Re: String comparision in PostgreSQL

From
Nicola Cisternino
Date:
Il 29/08/2012 17.08, Merlin Moncure ha scritto:
On Tue, Aug 28, 2012 at 9:46 AM, Nicola Cisternino <ncister@tiscali.it> wrote:
Hi all,
I'm valutating a complex porting of our application based on Sybase
SqlAnywhere on PostgreSQL (I've love it ...) and I'd like to have your
opinion about searching/ordering funcionality.
The problem is about string comparision.
MS Sql server, MySql, SqlAnywhere and other DB engine allow a simple
definition of case sensitive/insensitive behavior using char, varchar and
text field type.
In PostgreSQL I've already tried to use "citext", lower() function (applied
to indexes, too ...), ILIKE an so on ..... but nothing really work as I need
(poor performances ...) !!
hm, poor performance? can you elaborate?

merlin
The same query using " .... LIKE <value> ...." is completed in 15 ms while using " .... ILIKE <value> ...." the execution time is 453 ms ....

Re: String comparision in PostgreSQL

From
Chris Angelico
Date:
On Thu, Aug 30, 2012 at 1:56 AM, Nicola Cisternino <ncister@tiscali.it> wrote:
> The same query using " .... LIKE <value> ...." is completed in 15 ms while
> using " .... ILIKE <value> ...." the execution time is 453 ms ....

Sounds to me like (pun not intended) there's an index that's being
used in one case and not in the other.

But taking this back a step: Do you really need case-insensitive
comparisons? They become pretty much impossible once you start looking
at internationalization. Sure, it's easy in ASCII. You just mask off
one bit and off you go. But truly case insensitive matching gets
really hairy. Can you redo things with case sensitive searches,
possibly with some forcing of case in simple situations? For instance,
you accept a name prefix from the user, look at it and find that it's
all ASCII; lower-case it, then upper-case the first letter, then add a
percent sign, and use a case-sensitive LIKE. That's going to produce
correct results in most cases, and is way faster than truly case
insensitive searching.

ChrisA


Re: String comparision in PostgreSQL

From
Merlin Moncure
Date:
On Wed, Aug 29, 2012 at 10:56 AM, Nicola Cisternino <ncister@tiscali.it> wrote:
> Il 29/08/2012 17.08, Merlin Moncure ha scritto:
>
> On Tue, Aug 28, 2012 at 9:46 AM, Nicola Cisternino <ncister@tiscali.it>
> wrote:
>
> Hi all,
> I'm valutating a complex porting of our application based on Sybase
> SqlAnywhere on PostgreSQL (I've love it ...) and I'd like to have your
> opinion about searching/ordering funcionality.
> The problem is about string comparision.
> MS Sql server, MySql, SqlAnywhere and other DB engine allow a simple
> definition of case sensitive/insensitive behavior using char, varchar and
> text field type.
> In PostgreSQL I've already tried to use "citext", lower() function (applied
> to indexes, too ...), ILIKE an so on ..... but nothing really work as I need
> (poor performances ...) !!
>
> hm, poor performance? can you elaborate?
>
> merlin
>
> The same query using " .... LIKE <value> ...." is completed in 15 ms while
> using " .... ILIKE <value> ...." the execution time is 453 ms ....
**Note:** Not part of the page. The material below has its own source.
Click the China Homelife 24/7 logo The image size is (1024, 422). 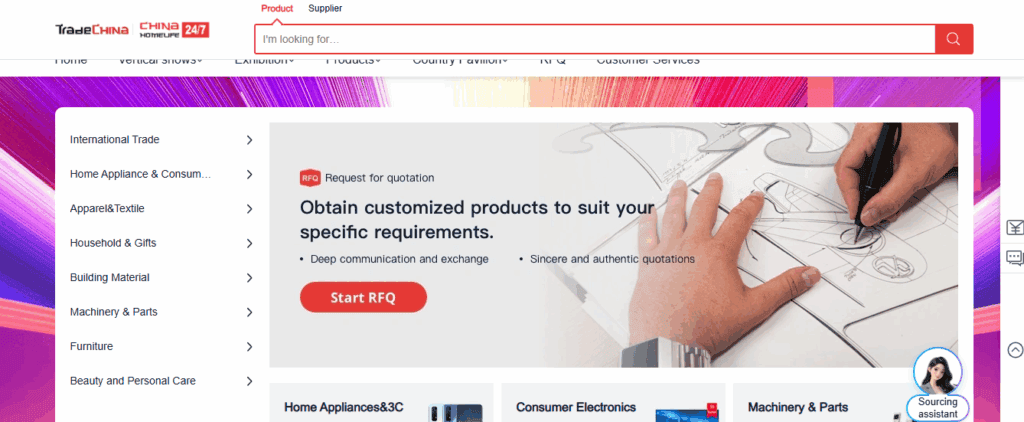174,30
citext unfortunately doesn't allow for index optimization of LIKE
queries, which IMNSHO defeats the whole purpose.  to the best way
remains to use lower()

create table foo(f text);
create index on foo(lower(f));
select * from f where lower(f) = 'abc%'

this will be index optimized and fast as long as you specified C
locale for your database.

merlin


Re: String comparision in PostgreSQL

From
Craig Ringer
Date:
On 08/28/2012 10:46 PM, Nicola Cisternino wrote:

> 1) Why PostgreSQL don't use COLLATE to manage case sensitive /
> insensitive comparision (I think it's the best and ANSI standard way ....) ?

Support for per-column collations in PG was only added relatively
recently - in 9.1, by the looks:

     http://www.postgresql.org/docs/9.1/static/collation.html

Prior to that, there was no meaningful way to use case insensitive
collations, as these would affect the whole database, including system
tables, which could break all sorts of things in new and exciting ways.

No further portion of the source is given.